Ermeni Sorunu ve İslamafobi’nin katkısı
Son yıllarda artan İslamafobi’nin etkisi hemen hemen Avrupa’nın birçok ülkesinde hissedilmektedir. Müslüman düşmanlığı, giderek artmakta ve bu ülkelerde maddi manevi baskı, ağır şekilde dayatılmaktadır. Buna bir de bugünlerde revaçta olan Ermeni Sorunu da eklenince, Türk Dış Politikasının ne kadar zor bir duruma düştüğü ortadadır.
Suriye’nin süren iç savaşı, Arap Baharının devam eden etkileri ve son olarak Yemen Sorunu göz önüne alınırsa, İslam dünyasında birlik aramak cidden zor olacak. Bunun temel sebebi gittikçe artan “Mezhep Savaşları”dır. Bunun ilk örneğini gördüğümüz Irak’ta halen devam etmektedir. Ve yara adeta solucan tüneli gibi tüm Arap ve İslam coğrafyasına yayılmaktadır. Bu yaranın tedavisi olmadan artan şiddet eylemlerinin etkisi tükenmeyecektir.
Türkiye soruna değil çözüme taraf olmalıdır!
Türkiye bu genişleyen soruna çözüm bulmalı, tüm kavga eden kardeşleri barıştırmalıdır. Taraf olmayı bırakmalıdır. Çünkü sorunlara taraf olan her devletin kaderi o sorunlara ortak olmaktır. Bilmeliyiz ki; kaybedilmiş zamanın dışında hiçbir şey için geç kalınmamıştır. İslamafobi’nin ilk destekçileri şiddet olayların merkezinde yer alan El Kaide, DEAŞ ve Boko Haram gibi terör örgütleridir. Türkiye, yumuşatıcı imajıyla birlikte Yakındoğu ülkeleri ile masaya oturmalıdır. Gerçek ve somut çözüm önerileriyle Libya’dan Yemen’e süregelen kıyımın önüne geçmelidir.

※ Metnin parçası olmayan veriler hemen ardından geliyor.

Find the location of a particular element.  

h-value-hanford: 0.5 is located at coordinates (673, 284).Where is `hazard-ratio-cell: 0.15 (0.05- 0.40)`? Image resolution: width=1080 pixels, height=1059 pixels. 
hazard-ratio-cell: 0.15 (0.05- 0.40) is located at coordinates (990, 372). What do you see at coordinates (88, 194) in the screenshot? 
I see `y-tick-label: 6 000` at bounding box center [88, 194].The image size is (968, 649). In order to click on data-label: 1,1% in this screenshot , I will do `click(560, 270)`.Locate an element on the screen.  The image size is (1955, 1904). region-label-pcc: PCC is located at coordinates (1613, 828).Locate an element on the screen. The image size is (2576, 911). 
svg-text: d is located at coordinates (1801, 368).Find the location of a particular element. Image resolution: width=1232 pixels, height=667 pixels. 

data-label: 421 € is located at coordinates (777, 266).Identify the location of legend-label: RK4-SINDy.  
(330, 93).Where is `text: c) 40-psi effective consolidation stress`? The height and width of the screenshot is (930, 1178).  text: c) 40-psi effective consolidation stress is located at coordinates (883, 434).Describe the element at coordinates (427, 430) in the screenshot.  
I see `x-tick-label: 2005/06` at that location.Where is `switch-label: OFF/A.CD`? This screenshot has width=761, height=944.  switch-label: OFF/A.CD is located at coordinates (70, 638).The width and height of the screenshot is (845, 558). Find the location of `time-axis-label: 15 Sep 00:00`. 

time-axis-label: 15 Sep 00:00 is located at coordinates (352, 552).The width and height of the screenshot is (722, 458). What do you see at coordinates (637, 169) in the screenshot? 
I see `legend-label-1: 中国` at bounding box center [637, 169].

Suriye ve Mısır örneğinde de gördüğümüz gibi Türkiye’nin atmış olduğu adımlar faydadan çok zarar getirmiştir. Bir devletin iç politikasına karışmak kesinlikle yanlış bir tavırdır. Bu noktada ılımlı tavrımızı bırakıp sert demeçler ile iki ülkenin arasını açmanın bölgeye hiçbir katkısı olmamaktadır.
Türkiye, Suriye sorunun çözümü için öncelikle ABD, Rusya, Suudi Arabistan ve İran’ın bulunduğu bir çözüm anlaşması yapmalıdır. Bu anlaşma ile saldırgan örgütlere olan destek son bulmalıdır. Suriye’nin toprak bütünlüğü korunmalıdır. Suriye’deki muhalif örgütlerin ve Esad’ın ateşkes yapmasına zorlanmalıdır. Çözüm değil kıyım isteyen Deaş için ittifaklı operasyonlar düzenlenmelidir.
Yakındoğu Coğrafyasındaki kan durmadan, İslamafobi hezimetimiz son bulmayacaktır. Bu ideolojinin bize olan en büyük zararlarından; dışlanma ve soykırımcı kalıplarına dayatılma kesinlikle devam edecektir. Ülke olarak bu sorunlar için etkili çözümler bulmalıyız. Tüm dünyanın barışına katkı yapmalıyız. Ancak bu şekilde değişen imajımızı düzeltebiliriz. İmajımız düzelmeden, Batı Coğrafyasında görmek istediğimiz; olumlu bakış açısını bulamayacağız.
Ermeni Sorunun bu kadar büyümesinin temelinde, başarılı bir propaganda yatmaktadır. Türkiye tüm kaynaklarını kullanarak karşı-propaganda yapmalıdır. Sadece kendi içimizde değil tüm dünyaya dertlerimizi anlatmalıyız. Dış ülkelerdeki bütün meclislere lobicilik yapılmalı ve soykırımcı değil barışı savunan ülke konumuna yerleşmeliyiz.
Hocalı Soykırımını, Ermeni Mezalimini anlatıp Ermenilerin (Tanıma, Tazminat, Toprak) şeklindeki politikasına “Azerbaycanlılardan Özür Dile, Suçluları Yargıla, İşgale son ver!” şeklinde kalıplar kullanarak atağa geçmeliyiz.
Bunun önemini idrak etmediğimiz sürece kaybetmeye ve dışlanmaya mahkumuz.